__Exercise instructions__
a) Answer these questions about the passage on software-defined storage:
(i) How much new information will be created every second for every human being by the year 2020?
(ii) What does vertical storage architecture contain that slows performance?
(iii) What does Software-Defined Storage decouple from the physical storage hardware?
b) What changes to administration does the passage on software-defined storage attribute to SDS? List them all.
c) Repeat the passage on software-defined storage word for word, from "As business and" to "on the planet.".

__Text provided__

■ ■ ■ ■ ■

As business and society at large undergo digital transformation, traditional data storage methods cannot accommodate the resulting deluge of data. In fact, by the year 2020, about 1.7 megabytes of new information will be created every second for every human being on the planet.
Trying to scale linearly to match this rate would be unreasonably expensive. It would also take too long. Even if it could be done faster and cheaper, adding multiple servers could not accommodate storage demands. Vertical storage architecture contains bottlenecks that slow performance to an unacceptable level.
However, just as internet-based technologies have skyrocketed the creation of data, storage technologies have evolved to meet the challenge. One example is Software-Defined Storage (SDS), which decouples the programming that controls storage-related tasks from the physical storage hardware and thereby dramatically reduces costs associated with hardware. Fewer, less-expensive servers can be used to improve both capacity and performance. Administration is simplified and made more flexible and efficient.

■ ■ ■ ■ ■

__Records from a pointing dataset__

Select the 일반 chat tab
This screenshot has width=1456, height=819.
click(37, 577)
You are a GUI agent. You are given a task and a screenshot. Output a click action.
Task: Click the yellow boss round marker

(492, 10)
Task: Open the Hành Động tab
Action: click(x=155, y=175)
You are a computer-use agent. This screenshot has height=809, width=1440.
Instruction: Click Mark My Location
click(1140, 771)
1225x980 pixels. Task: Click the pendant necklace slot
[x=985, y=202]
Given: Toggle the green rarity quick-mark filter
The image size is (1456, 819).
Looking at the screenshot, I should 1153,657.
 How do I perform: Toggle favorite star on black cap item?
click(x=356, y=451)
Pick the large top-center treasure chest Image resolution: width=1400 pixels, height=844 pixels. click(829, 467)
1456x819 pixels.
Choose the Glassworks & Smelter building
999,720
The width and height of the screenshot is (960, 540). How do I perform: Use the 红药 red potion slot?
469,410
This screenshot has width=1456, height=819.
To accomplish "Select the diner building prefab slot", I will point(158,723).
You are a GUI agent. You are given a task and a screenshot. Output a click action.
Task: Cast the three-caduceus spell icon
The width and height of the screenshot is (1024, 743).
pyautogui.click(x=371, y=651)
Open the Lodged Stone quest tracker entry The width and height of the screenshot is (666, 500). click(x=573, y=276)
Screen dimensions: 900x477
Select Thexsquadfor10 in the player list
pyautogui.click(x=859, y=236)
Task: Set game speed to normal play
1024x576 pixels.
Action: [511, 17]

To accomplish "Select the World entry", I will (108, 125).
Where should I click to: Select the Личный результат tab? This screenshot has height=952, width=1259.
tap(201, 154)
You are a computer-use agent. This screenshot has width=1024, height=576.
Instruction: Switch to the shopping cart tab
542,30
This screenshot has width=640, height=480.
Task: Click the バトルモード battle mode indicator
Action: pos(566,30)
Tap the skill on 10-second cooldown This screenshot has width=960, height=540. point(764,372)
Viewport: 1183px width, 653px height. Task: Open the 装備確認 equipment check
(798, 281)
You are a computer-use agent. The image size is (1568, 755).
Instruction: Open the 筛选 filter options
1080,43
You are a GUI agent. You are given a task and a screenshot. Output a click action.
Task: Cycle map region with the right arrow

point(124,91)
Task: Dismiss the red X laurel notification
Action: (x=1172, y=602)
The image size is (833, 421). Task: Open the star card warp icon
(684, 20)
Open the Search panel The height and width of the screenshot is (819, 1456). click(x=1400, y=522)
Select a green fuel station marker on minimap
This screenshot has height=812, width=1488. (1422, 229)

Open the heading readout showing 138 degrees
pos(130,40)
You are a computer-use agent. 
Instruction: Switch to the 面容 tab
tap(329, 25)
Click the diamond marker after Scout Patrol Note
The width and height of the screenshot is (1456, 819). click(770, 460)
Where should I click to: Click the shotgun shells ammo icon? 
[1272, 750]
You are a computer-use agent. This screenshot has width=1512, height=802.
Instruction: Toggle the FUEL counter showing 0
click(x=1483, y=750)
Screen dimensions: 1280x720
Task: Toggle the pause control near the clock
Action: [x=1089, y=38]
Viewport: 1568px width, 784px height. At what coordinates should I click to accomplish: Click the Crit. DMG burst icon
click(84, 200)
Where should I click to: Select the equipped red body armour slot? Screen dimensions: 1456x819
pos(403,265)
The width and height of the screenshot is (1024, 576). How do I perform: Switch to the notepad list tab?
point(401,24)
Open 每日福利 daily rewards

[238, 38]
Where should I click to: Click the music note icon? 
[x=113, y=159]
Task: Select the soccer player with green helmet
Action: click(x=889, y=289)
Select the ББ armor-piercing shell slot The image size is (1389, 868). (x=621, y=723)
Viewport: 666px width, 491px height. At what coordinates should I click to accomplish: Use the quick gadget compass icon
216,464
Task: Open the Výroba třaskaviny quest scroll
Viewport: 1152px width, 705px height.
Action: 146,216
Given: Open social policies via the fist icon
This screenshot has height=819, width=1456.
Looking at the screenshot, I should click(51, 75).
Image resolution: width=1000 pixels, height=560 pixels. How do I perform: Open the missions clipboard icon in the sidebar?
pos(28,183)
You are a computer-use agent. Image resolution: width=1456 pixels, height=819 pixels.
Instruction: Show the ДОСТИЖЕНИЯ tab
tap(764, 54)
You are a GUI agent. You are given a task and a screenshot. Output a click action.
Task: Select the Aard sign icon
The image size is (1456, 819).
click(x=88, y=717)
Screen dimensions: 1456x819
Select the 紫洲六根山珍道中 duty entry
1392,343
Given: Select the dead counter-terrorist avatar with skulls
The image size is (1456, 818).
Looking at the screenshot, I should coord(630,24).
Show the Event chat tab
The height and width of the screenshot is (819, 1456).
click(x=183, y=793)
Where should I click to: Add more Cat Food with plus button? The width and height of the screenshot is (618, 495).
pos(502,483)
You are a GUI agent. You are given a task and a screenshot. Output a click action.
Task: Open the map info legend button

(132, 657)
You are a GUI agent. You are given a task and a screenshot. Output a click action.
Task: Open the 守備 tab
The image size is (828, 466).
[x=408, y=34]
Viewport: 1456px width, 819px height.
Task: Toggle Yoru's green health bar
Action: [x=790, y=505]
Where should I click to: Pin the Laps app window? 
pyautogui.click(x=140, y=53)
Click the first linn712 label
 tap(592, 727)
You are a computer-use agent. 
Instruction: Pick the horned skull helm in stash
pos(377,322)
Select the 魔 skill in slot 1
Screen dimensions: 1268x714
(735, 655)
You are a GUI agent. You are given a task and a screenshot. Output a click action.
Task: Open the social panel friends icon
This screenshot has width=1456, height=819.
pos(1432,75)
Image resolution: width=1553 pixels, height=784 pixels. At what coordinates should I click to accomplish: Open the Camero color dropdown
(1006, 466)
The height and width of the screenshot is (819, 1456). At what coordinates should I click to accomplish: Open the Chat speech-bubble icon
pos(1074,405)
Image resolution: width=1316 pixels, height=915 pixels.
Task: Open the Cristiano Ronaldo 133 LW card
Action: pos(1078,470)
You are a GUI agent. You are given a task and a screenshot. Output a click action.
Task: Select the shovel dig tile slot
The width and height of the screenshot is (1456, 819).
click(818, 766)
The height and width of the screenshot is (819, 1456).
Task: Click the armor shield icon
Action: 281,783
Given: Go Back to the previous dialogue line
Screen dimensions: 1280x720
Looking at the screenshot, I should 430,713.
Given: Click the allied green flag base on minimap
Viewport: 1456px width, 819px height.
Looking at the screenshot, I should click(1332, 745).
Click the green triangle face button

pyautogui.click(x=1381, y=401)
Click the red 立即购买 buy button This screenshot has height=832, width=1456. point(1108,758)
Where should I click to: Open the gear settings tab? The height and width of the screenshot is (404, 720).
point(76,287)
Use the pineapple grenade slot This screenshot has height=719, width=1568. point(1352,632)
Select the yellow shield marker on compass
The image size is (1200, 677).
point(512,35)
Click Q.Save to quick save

■ ■ ■ ■ ■

__Exercise responses__
a)
(i) About 1.7 megabytes.
(ii) Bottlenecks.
(iii) The programming that controls storage-related tasks.

b)
- Simplified
- More flexible
- More efficient

c)
As business and society at large undergo digital transformation, traditional data storage methods cannot accommodate the resulting deluge of data. In fact, by the year 2020, about 1.7 megabytes of new information will be created every second for every human being on the planet.